Assigned task 1: From the article on Marna Borgstrom's YNHHS career, list the advances in which Yale New Haven Children's Hospital is said to have played an integral role.
Assigned task 2: Extend the article on Marna Borgstrom's YNHHS career, picking up after its final sentence.

Innovations in research, treatment and care delivery mark Marna Borgstrom’s YNHHS career

On Oct. 21, 2009, Marna Borgstrom, then YNHHS president and CEO, opened a dedication ceremony for the brand new Smilow Cancer Hospital, saying, “Like most great achievements, this point represents the intersection of ideas and people.”

Throughout her career, Marna has embraced new ideas, and provided leadership and support that allowed people to turn these ideas into innovations that have changed health care and improved countless lives. 

Smilow Cancer Hospital is just one example. Marna is credited with enhancing relationships with Yale University and Yale School of Medicine, helping to make Smilow a national leader for groundbreaking research and treatments for lung cancer, melanoma and many other cancers. A number of discoveries, including those involving genetics, immunotherapies and molecular therapies, are saving lives throughout the U.S. and the world.

Before Smilow, Marna oversaw the planning, design and construction of Yale New Haven Children’s Hospital. Since opening in 1993, YNHCH has played an integral role in numerous advances, including the treatment of pediatric diabetes and other metabolic disorders; Connecticut’s first in-utero spina bifida repair surgery; and a world-class Neonatal Intensive Care Unit. 

Other clinical milestones during Marna’s tenure include Yale New Haven Hospital’s first heart transplant in 1982 and its 500th in 2021; an historic kidney exchange involving eight patients and four donated kidneys in 2015; Connecticut’s first liver transplant in 1983; and the first liver transplant involving HIV-positive patients in 2021.

The health system has also shifted the way care is delivered, to make advanced treatment easily accessible to all. Over the past 43 years, YNHHS has opened dozens of outpatient facilities throughout Connecticut and in Westchester County, NY, and southern Rhode Island.

Supplied information:
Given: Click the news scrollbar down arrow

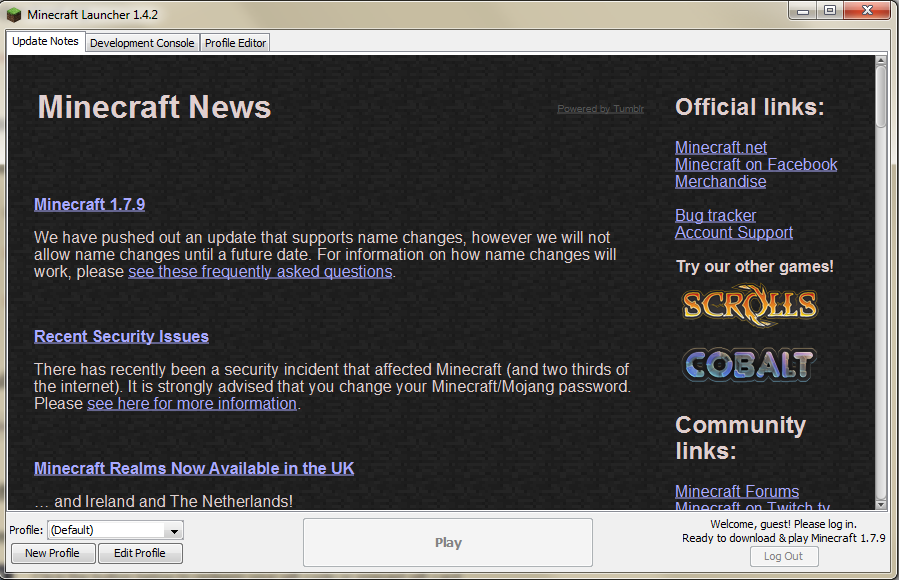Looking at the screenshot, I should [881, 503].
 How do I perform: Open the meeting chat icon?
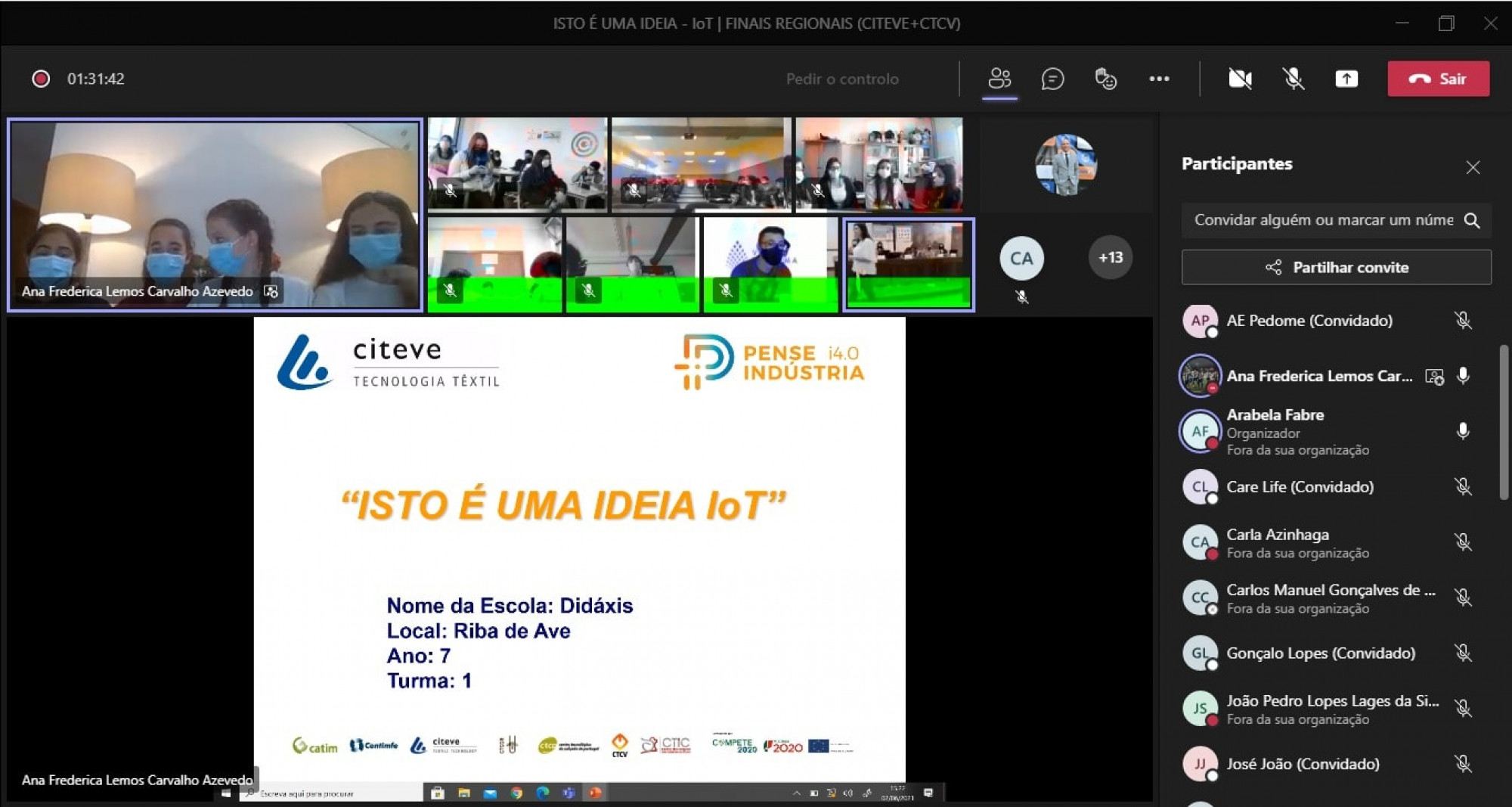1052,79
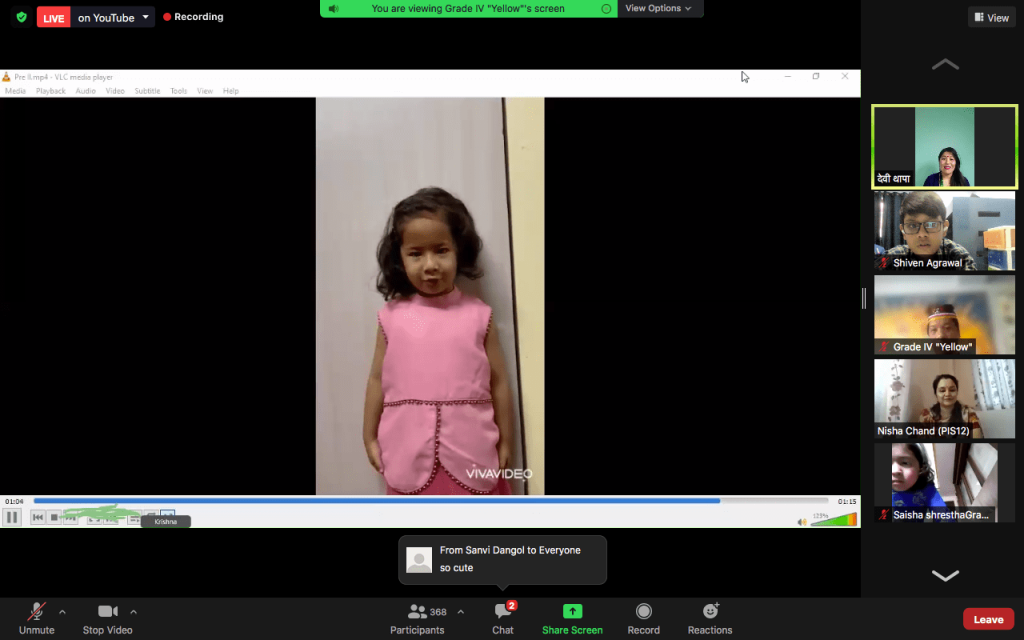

Task response 1:
- The treatment of pediatric diabetes and other metabolic disorders
- Connecticut's first in-utero spina bifida repair surgery
- A world-class Neonatal Intensive Care Unit

Task response 2:
In 2008, long before a surge in the use of telemedicine during COVID-19, Yale New Haven Hospital launched its TeleStroke program. Using video and image-sharing technology, YNHH neurologists continue to provide acute stroke consultation to hospitals without the same level of expertise. In 2015, the health system opened the InSight Tele-ICU, which provides remote monitoring and consultation for critically ill patients in YNHHS  and other participating hospitals. When COVID-19 made it difficult for clinicians to see their patients in-person, YNHHS greatly expanded its telehealth capabilities. Telehealth visits skyrocketed, from around 300 a year to more than 5,000 a day at the pandemic’s height. 

There are numerous other examples of how Yale New Haven and its partners have transformed health care, with the support of a leader many have described as “visionary.”

In a 2019 article naming Marna one of 100 Most Influential People, Modern Healthcare Magazine quoted Vincent Calarco, chair, YNHHS Board of Trustees. 

“YNHHS has enjoyed unparalleled success under Marna Borgstrom’s exemplary leadership,” he said. “This honor underscores what all who work with and for Marna already know – she is committed to making health care better and more accessible for all who need it.”